> [GOAL OF THE EXERCISE]
Only the lines from the one containing "Accept All (48, 2537)" through the end of the entries are wanted, retyped exactly and without pictures.

[[ AVAILABLE RECORDS open ]]

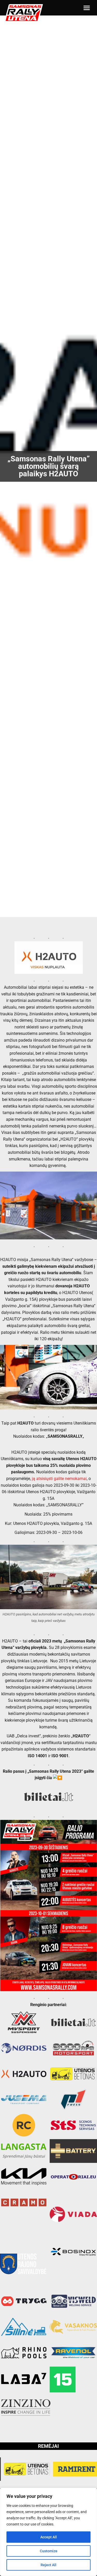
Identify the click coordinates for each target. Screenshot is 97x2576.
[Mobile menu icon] (87, 8)
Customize (48, 2551)
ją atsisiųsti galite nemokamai (59, 1478)
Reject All (48, 2565)
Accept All (48, 2537)
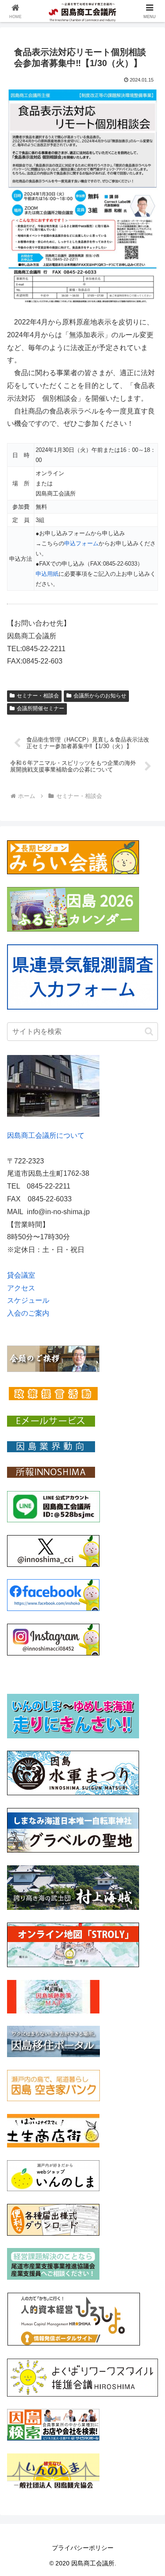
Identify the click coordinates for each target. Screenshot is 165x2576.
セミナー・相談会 (38, 696)
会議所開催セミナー (40, 708)
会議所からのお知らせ (99, 696)
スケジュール (28, 1300)
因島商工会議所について (45, 1135)
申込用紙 (47, 573)
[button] (149, 1031)
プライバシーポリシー (83, 2547)
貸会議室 (21, 1275)
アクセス (21, 1288)
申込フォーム (81, 543)
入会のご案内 (28, 1313)
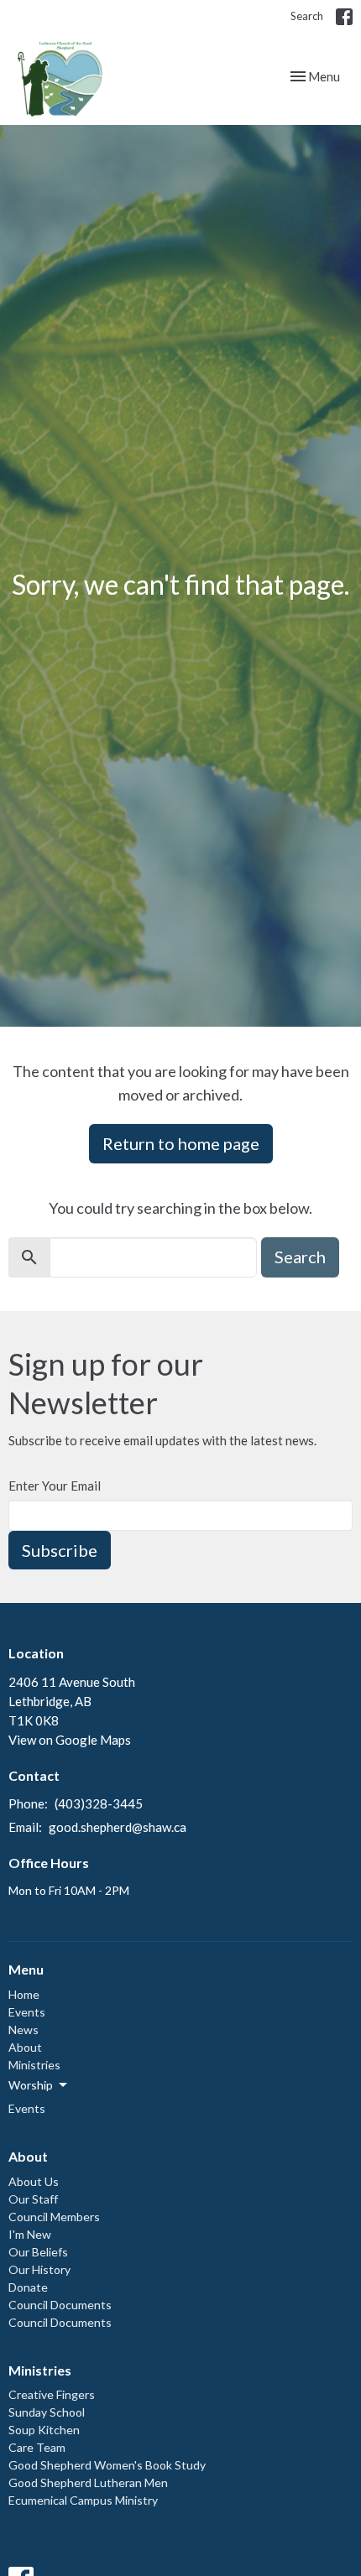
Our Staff (33, 2199)
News (23, 2029)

[[ AVAILABLE RECORDS closed ]]

> [YOUR SOLUTION]
Accept All (48, 2537)
Identify the click coordinates for each target. Screenshot is 165x2576.
セミナー・相談会 (38, 696)
会議所開催セミナー (40, 708)
会議所からのお知らせ (99, 696)
スケジュール (28, 1300)
因島商工会議所について (45, 1135)
申込用紙 (47, 573)
[button] (149, 1031)
プライバシーポリシー (83, 2547)
貸会議室 (21, 1275)
アクセス (21, 1288)
申込フォーム (81, 543)
入会のご案内 (28, 1313)
Our Staff (33, 2199)
News (23, 2029)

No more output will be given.